Fue precisamente Padura quién arrancó la conversación: “¿Cómo viste aquello?”.
Enseguida pensé en un fragmento de Personas decentes que había anotado, porque las imágenes descritas y plasmadas por él en la literatura me habían golpeado al verlas mientras deambulaba por la ciudad:
“(…) el Conde veía pulular ancianos con zapatillas gastadas y miradas mustias, en busca de los míseros sustentos alcanzables con sus jubilaciones, cada vez más menguadas por los precios de estratósfera que iba alcanzando la vida (…) Los incontables habitantes de la ciudad que no habían alcanzado turno en la cola de los sueños. La porción mayoritaria en la cual él mismo militaba”.
Les confesé que año tras año cuando visito Cuba noto que la vida diaria se hace cada vez más compleja; y que esta vez sentí mucho más el deterioro.
“Para los cubanos que vivimos en la isla ese deterioro es algo que presenciamos día tras día y, de cierta manera, no nos sorprende”, respondió Padura. “Pero para los cubanos como tú, que van, digamos, una vez al año o más, el impacto es mucho más fuerte. Con cada viaje, el choque se vuelve más brusco”, añadió el escritor.

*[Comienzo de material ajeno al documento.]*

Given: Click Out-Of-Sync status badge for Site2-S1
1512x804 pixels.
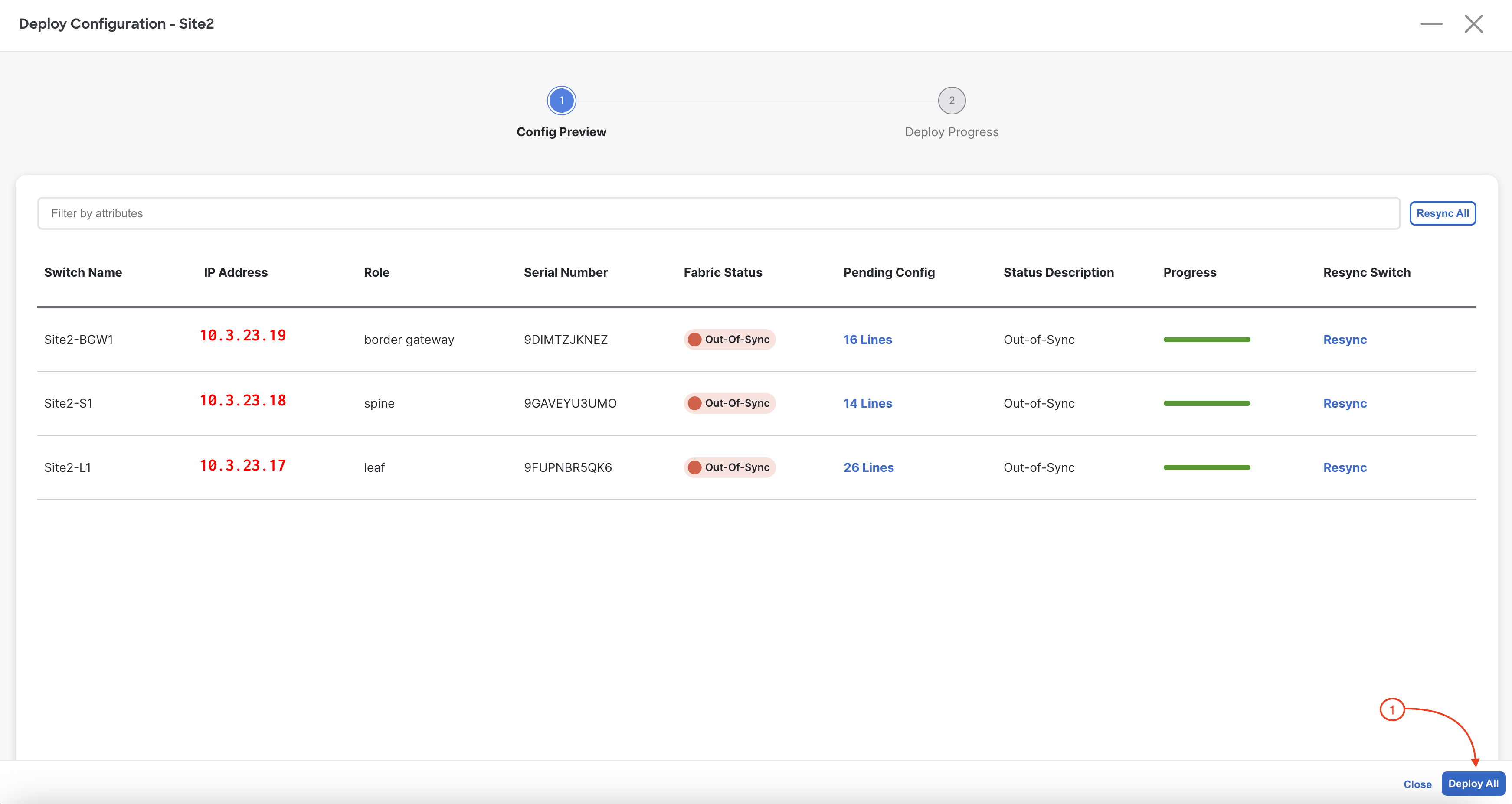Looking at the screenshot, I should [x=729, y=403].
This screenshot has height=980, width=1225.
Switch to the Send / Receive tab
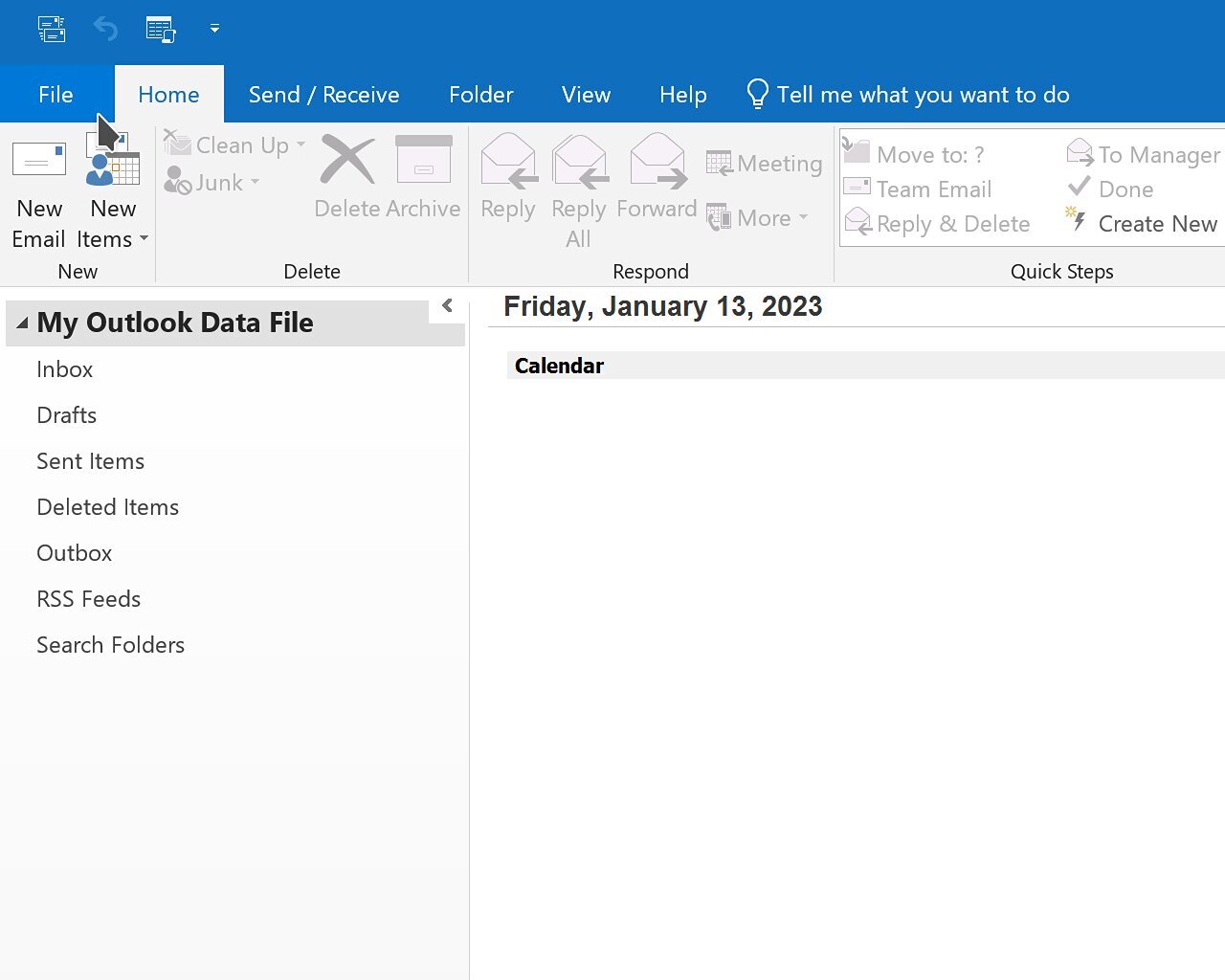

Durante casi media hora compartimos preocupaciones y opiniones como lo hace cualquier grupo de cubanos en Cuba y fuera de ella. Aunque la literatura podría haber sido el punto de encuentro, las circunstancias nos condujeron por otros caminos.
Fue un encuentro significativo y reconfortante en el que el peso de la distancia se desvaneció frente a la comunión de nuestras experiencias —y nuestras esperanzas— compartidas.